Recent news reports have documented the existence of so-called attitude adjustment camps for those who publicly criticize the government or who are deemed a threat to national security.
Lèse-majesté provisions, preventing anyone from defaming, insulting or threatening the royal family, can carry a penalty of up to 15 years behind bars.
A 2016 law on computer-related crime is yet another tool designed to “drastically tighten the chokehold” on online speech, according to Human Rights Watch.
“If you speak ill of the draft charter, you’ll be summoned for attitude adjustment.” #Thailand deputy PM Prawit. pic.twitter.com/DrRp9u7RMP
— Sunai (@sunaibkk) February 2, 2016
And the list of challenges that reporters face doesn’t end there. “I see a sign of growing corporate influence over governments in many Southeast Asian” countries, said Daorueng, who has also worked in Indonesia and Malaysia.
“When bad companies work with repressive governments, journalists suffer.”
How the Panama Papers, Paradise Papers can help
She believes that international collaborations such as the ICIJ-led Panama Papers and the Paradise Papers could be a remedy.
Not only do they raise awareness of issues such as corporate transparency and accountability, they also help “put pressure on governments and the corporate sector by drawing more public attention [and] can indirectly help shield reporters from pressure that might come from one’s own country,” she said.
Daorueng began to collaborate with ICIJ when she contributed to Collateral Damage, an investigation into the U.S. anti-terrorism program abroad, and Divine Intervention, an exposé of the George W. Bush administration’s AIDS policy in developing countries.
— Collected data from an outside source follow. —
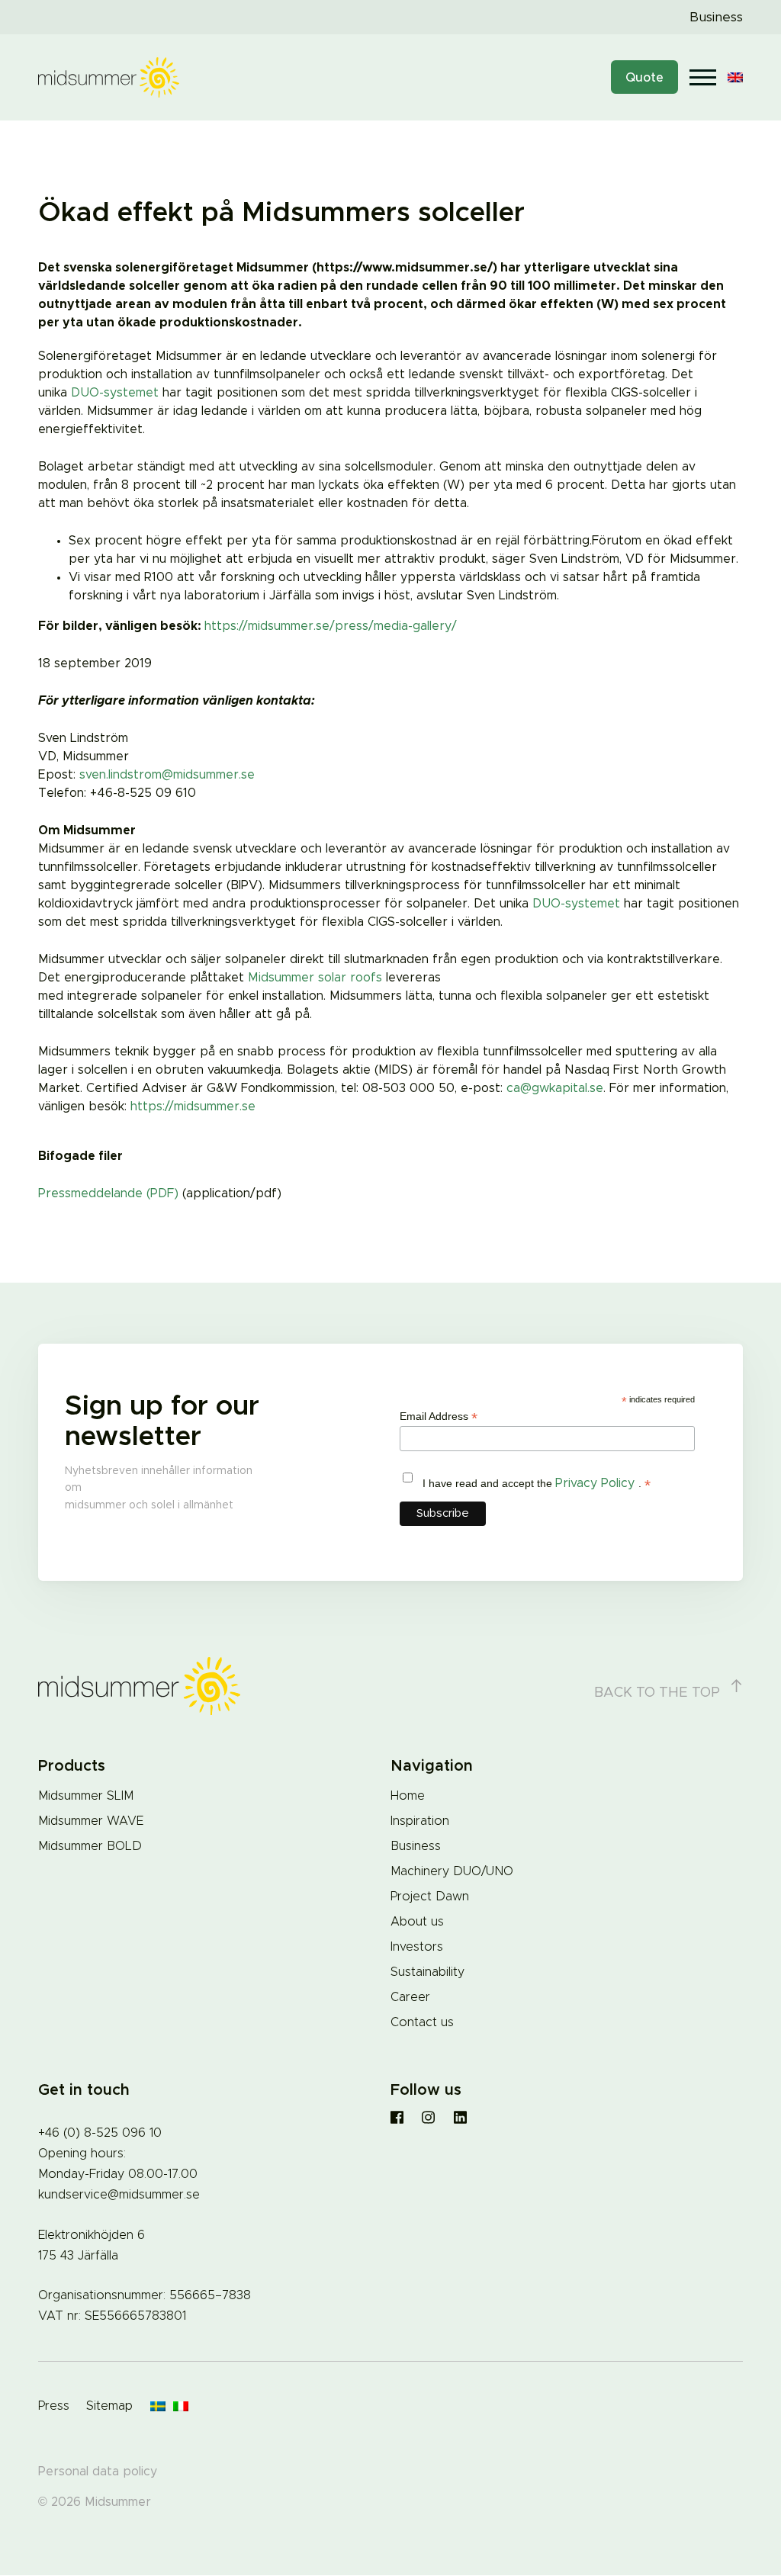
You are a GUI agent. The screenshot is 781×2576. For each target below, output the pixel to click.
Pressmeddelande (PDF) (108, 1193)
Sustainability (427, 1972)
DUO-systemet (115, 393)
One of the findings was that Thailand, with the biggest HIV-positive population in Southeast Asia at the time, was receiving only a small share of the funding and that the American program was putting the health of local sex workers at risk by promoting abstinence over condom use.
Most recently Daorueng also worked with ICIJ reporting on the hidden fortunes of Thailand’s richest men and on the offshore deals of the country’s most powerful corporations.
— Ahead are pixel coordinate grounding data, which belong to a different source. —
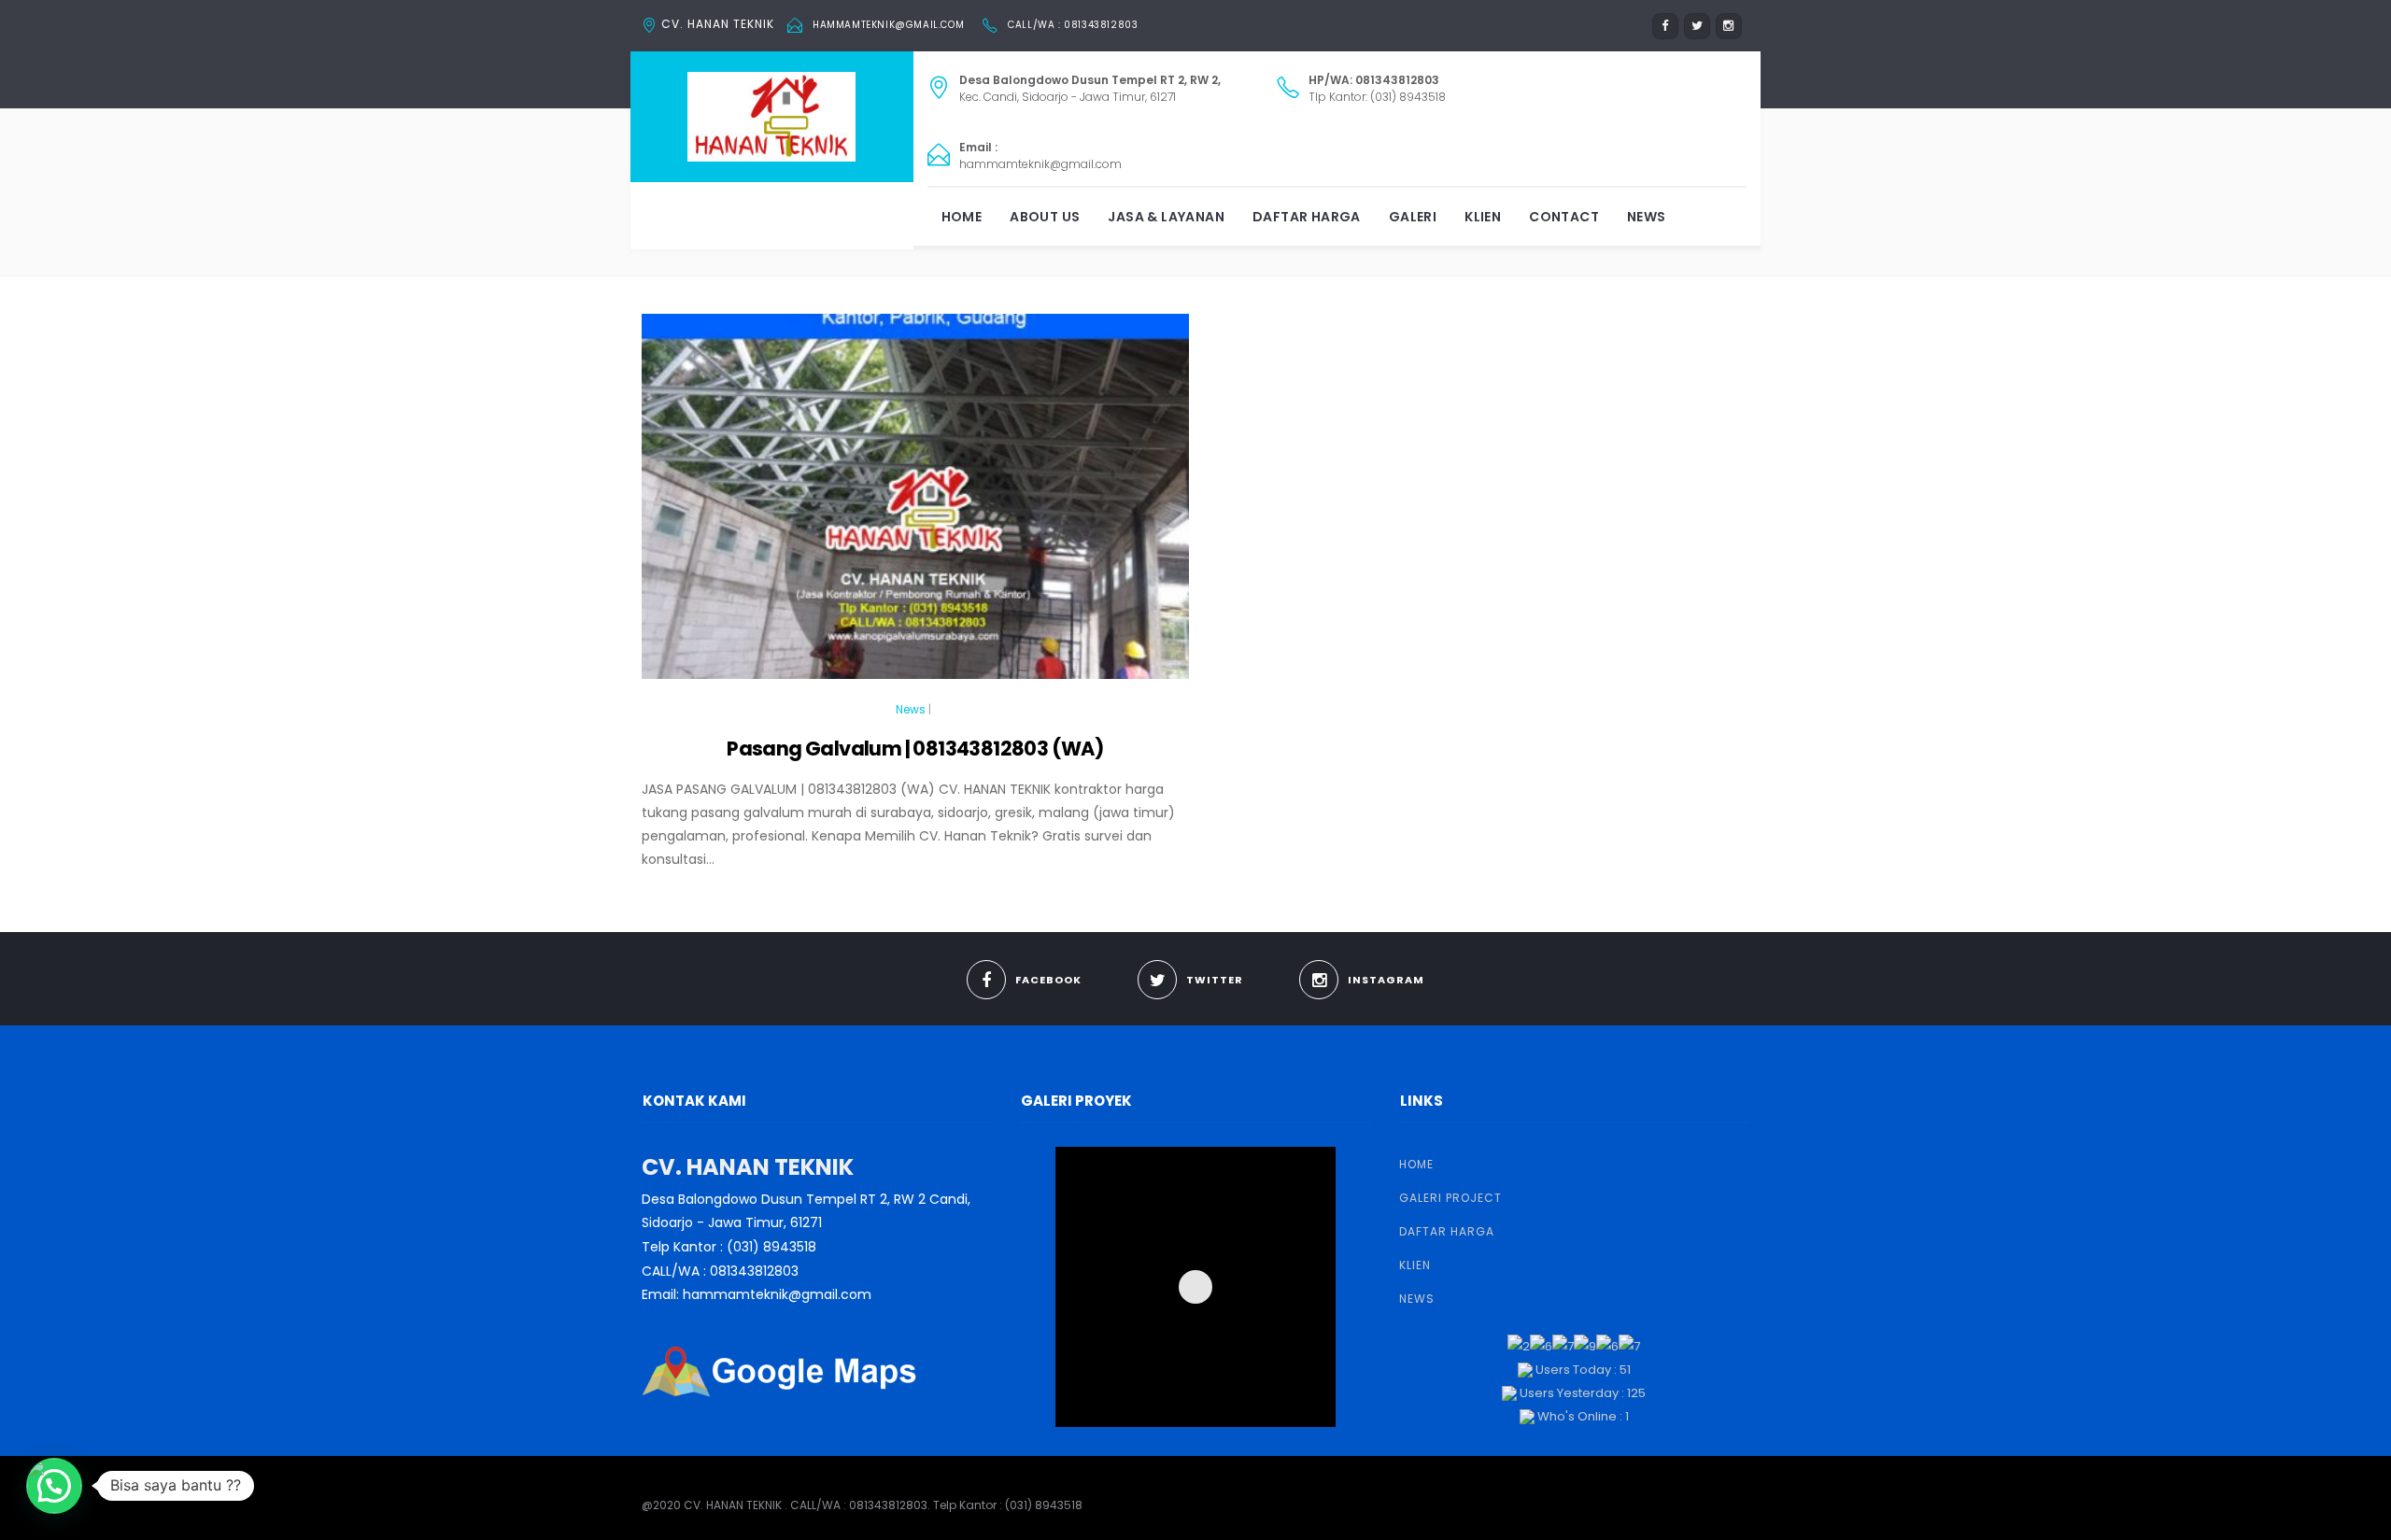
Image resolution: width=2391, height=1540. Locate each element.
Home (962, 216)
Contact (1564, 216)
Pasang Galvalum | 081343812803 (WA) (915, 748)
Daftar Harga (1306, 216)
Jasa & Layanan (1166, 216)
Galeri (1412, 216)
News (1646, 216)
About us (1045, 216)
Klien (1482, 216)
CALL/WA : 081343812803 (1073, 25)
[Cross-border collaborations] can challenge the restrictions by helping one another to obtain information and publish their stories.
Each project has represented a different challenge, but each has also given her new skills. For instance, in order to work with more than 370 colleagues on the Panama Papers – an investigation stemming from a leak of more than 11 million files – she had to learn how to use encrypted emails and secure mobile messaging applications.
The learning curve has been “steep,” she said, but in the end it paid off. Today Daorueng uses those same technologies in her daily job while trying to dodge unwanted attention to her reporting activities.
As a freelancer she prefers to work from Bangkok to avoid possible physical harassment sometimes faced by reporters in more remote areas. She’s also cautious about selecting her publisher and often collaborates with Isranews, a non-profit news organization that strives to be independent from business interests.
With Thailand falling six places in Reporters Without Borders’ World Press Freedom Index last year – the country is currently 142 out of 180 countries – Daorueng has one piece of advice for her Thai colleagues, as well as those in neighboring countries.
In such a repressive environment, cross-border collaboration among journalists is “crucial,” she said. Together they “can challenge the restrictions by helping one another to obtain information and publish their stories.”